Course Learning Outcomes (CLOs)
By the end of this course, a student should be able to:
CLO1 -- Write relational algebra queries and predict given a database instance what such a query will return.
CLO2 -- Write SQL commands to create databases, create tables, insert/update/delete/retrieve rows in a common database management system.
CLO3 -- Use a database management system's bulk loader to populate a database.
CLO4 -- Write simple transactions using JDBC and ODBC, or similar programmer interfaces in other languages.
CLO5 -- Know the algorithms for testing if a decomposition is in a given normal form and the algorithms which given a set of functional dependencies can do table decomposition into 3NF or BCNF
Below is a tentative time table for when we'll do things this quarter:
Grades will be calculated in the following manner: The person or persons with the highest aggregate score will receive an A+. A score of 55 will be the cut-off for a C-. The region between this high and low score will be divided into eight equal-sized regions. From the top region to the low region, a score falling within a region receives the grade: A, A-, B+, B, B-, C+, C, C-. If the boundary between an A and an A- is 85, then the score 85 counts as an A-. Scores below 55 but above 50 receive the grade D. Those below 50 receive the grade F.
If you do better than an A- in this class and want me to write you a letter of recommendation, I will generally be willing provided you ask me within two years of taking my course. Be advised that I write better letters if I know you to some degree.
Course Requirements, Homework, Quiz Info, and In-class exercises
This semester we will have five homeworks, weekly quizzes, and weekly in-class exercises.
Every Monday this semester, except the first day of class, the Midterm Review Day, and holidays, there will be a quiz on the previous week's material.

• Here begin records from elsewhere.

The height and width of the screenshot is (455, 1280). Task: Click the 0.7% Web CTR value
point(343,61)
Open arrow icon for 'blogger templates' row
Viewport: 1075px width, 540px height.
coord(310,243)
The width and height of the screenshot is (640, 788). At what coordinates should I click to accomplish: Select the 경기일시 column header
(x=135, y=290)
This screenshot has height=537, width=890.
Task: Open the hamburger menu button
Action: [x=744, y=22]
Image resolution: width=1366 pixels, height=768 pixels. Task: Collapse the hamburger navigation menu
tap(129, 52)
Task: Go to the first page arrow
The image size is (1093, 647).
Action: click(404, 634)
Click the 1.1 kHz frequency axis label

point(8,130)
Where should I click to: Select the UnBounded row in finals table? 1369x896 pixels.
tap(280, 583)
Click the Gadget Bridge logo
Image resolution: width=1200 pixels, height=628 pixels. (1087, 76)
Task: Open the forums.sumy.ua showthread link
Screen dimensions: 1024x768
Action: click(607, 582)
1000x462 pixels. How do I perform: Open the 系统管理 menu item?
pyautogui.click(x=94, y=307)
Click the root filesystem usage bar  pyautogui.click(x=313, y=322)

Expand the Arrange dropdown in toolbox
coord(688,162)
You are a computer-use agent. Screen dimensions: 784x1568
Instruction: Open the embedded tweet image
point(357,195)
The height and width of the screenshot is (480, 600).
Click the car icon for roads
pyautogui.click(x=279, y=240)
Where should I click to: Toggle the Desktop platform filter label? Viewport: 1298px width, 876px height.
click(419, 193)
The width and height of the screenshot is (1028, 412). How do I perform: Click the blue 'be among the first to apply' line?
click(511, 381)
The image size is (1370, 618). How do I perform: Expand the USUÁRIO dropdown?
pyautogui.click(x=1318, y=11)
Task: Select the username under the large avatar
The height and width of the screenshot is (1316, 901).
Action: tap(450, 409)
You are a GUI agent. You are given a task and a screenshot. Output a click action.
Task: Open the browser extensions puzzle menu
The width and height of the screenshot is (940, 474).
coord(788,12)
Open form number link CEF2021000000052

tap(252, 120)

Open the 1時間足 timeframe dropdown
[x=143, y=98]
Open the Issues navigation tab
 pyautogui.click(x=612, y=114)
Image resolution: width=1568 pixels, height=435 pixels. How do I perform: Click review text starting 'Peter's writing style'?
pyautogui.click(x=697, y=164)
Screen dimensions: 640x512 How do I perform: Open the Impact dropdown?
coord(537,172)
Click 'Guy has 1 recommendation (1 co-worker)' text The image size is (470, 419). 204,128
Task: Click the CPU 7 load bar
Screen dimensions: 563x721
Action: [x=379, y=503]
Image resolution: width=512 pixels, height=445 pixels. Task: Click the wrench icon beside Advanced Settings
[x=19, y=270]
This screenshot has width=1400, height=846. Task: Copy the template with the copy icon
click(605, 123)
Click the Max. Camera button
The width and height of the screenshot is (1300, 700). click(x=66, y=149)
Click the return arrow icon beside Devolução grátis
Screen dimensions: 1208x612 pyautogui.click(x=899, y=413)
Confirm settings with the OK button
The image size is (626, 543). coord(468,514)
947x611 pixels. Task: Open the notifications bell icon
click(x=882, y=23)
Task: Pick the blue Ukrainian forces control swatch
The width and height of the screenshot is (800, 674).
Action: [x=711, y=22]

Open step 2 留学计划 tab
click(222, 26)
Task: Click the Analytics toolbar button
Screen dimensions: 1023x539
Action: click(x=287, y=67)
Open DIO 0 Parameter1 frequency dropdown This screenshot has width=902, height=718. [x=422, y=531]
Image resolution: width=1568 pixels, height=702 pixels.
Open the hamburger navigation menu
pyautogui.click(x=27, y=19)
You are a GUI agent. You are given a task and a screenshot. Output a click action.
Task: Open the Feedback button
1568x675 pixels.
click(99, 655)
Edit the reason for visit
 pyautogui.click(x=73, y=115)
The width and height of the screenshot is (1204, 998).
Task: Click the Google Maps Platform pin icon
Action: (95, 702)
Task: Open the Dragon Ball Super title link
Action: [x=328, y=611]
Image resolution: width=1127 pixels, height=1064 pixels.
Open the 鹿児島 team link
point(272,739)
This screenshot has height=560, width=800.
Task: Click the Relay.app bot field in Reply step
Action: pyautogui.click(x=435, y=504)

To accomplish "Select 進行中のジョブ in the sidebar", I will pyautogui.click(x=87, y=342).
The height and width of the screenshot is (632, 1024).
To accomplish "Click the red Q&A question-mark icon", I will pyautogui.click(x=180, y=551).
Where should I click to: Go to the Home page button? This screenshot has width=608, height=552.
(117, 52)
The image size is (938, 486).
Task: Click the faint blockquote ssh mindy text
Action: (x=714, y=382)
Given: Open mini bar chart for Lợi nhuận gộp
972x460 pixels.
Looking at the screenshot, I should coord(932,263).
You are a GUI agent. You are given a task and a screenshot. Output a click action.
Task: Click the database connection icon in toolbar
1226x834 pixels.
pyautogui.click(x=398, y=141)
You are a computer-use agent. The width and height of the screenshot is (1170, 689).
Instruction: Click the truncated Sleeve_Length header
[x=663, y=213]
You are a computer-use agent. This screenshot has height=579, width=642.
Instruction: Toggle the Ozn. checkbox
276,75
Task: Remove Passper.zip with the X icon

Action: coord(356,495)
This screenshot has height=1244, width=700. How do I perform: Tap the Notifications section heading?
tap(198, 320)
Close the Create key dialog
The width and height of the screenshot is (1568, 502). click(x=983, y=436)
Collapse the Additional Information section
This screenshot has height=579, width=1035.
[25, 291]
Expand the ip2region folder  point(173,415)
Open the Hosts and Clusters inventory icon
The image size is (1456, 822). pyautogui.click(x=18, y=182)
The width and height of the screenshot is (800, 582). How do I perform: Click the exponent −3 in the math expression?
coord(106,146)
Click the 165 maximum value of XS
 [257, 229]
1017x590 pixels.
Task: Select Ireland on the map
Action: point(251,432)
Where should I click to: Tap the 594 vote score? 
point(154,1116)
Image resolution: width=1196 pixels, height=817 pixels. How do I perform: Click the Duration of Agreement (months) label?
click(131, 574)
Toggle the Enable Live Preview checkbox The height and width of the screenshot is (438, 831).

The answer to the quiz will either be multiple choice, true-false, or a simple numeric answer that does not require a calculator. Each quiz is worth a maximum of 1pt with no partial credit being given. Out of the total of twelve quizzes this semester, I will keep your ten best scores.
On Wednesday's, we will spend 15-20 minutes of class on an in-class exercise. You will be asked to post your solution to these exercises to the class discussion board. Doing so is worth 1 "pre-point" towards your grade. A "pre-point" can be used to get one missed point back on a midterm or final, up to half of that test's total score. For example, if you scored 0 on the midterm and have 10 pre-points, you can use your pre-points, so that your midterm score is a 10. On the other hand, if you score 18/20 on the midterm, you can use at most 1 pre-point since half of what you missed (2pts) on the midterm is 1pt.
Links to the current list of homeworks and quizzes can be found on the left hand side of the class homepage. After an assignment has been returned, a link to its solution (based on the best student solutions) will be placed off the assignment page. Material from assignments may appear on midterms and finals. For homeworks you are encouraged to work in groups of up to three people. Only one person out of this group needs to submit the homework assignment; however, the members of the group need to be clearly identified in all submitted files.
Homeworks for this class will be submitted and returned completely electronically. To submit an assignment click on the submit homework link for your section on the left hand side of the homepage and filling out the on-line form. Hardcopies or e-mail versions of your assignments will be rejected and not receive credit. Homeworks will always be due by midnight according to the departmental web server on the day their due. Late homeworks will not be accepted and missed quizzes cannot be made up; however, your lowest score amongst the five homeworks and your quiz total will be dropped.
When doing the programming part of an assignment please make sure to adhere to the specification given as closely as possible. Names of files should be as given, etc. Failure to follow the specification may result in your homework not being graded and you receiving a zero for your work.
I will start lecturing close to the official start time for this class modulo getting tangled up in any audio/visual presentation tools I am using. Once I start lecturing, please refrain from talking to each other, answering your cell phone, etc. If something I am talking about is unclear to you, feel free to ask a question about it. Typically, on practice tests days, you will get to work in groups, and in so doing, turn your desks facing each other, etc. Please return your desks back to the way they were at the end of class. This class has an online class discussion board which can be used to post questions relating to the homework and tests. Please keep discussions on this board civil. This board will be moderated. Class and discussion board participation, although not a component of your grade, will be considered if you ask me to write you a letter of recommendation.
The midterm will be during class time on: Oct 9.
The final will be: Monday, December 16 from 2:45pm-5:00pm.
All exams are closed book, closed notes and in this classroom. You will be allowed only the test and your pen or pencil on your desk during these exams. The final will cover material from the whole semester although there will be an emphasis on material after the last midterm. No make ups will be given. The final exam may be scaled to replace a midterm grade if it was missed under provably legitimate circumstances. These exams will test whether or not you have mastered the material both presented in class or assigned as homework during the quarter. My exams usually consist of a series of essay style questions. I try to avoid making tricky problems. The week before each exam I will give out a list of problems representative of the level of difficulty of problems the student will be expected to answer on the exam. Any disputes concerning grades on exams should be directed to me, Professor Pollett.
If you believe an error was made in the grading of your program or exam, you may request in person a regrade from me, Professor Pollett, during my office hours. I do not accept e-mail requests for regrades. A request for a regrade must be made no more than a week after the homework or a midterm is returned. If you cannot find me before the end of the semester and you would like to request a regrade of your final, you may see me in person at the start of the immediately following semester.
University Policies and Procedures
Per University Policy S16-9, university-wide policy information relevant to all courses, such as academic integrity, accommodations, etc. will be available on Office of Graduate and Undergraduate Programs' Syllabus Information web page at http://www.sjsu.edu/gup/syllabusinfo/. Below are some brief comments on some of these policies as they pertain to this class.
For this class, you should obviously not cheat on tests. For homeworks, you should not discuss or share code or problem solutions between groups! At a minimum a 0 on the assignment or test will be given. A student caught using resources like Rent-a-coder will receive an F for the course. Faculty members are required to report all infractions to the Office of Student Conduct and Ethical Development.
If you need a classroom accommodation for this class, and have registered with the Accessible Education Center, please come see me earlier rather than later in the semester to give me a heads up on how to be of assistance.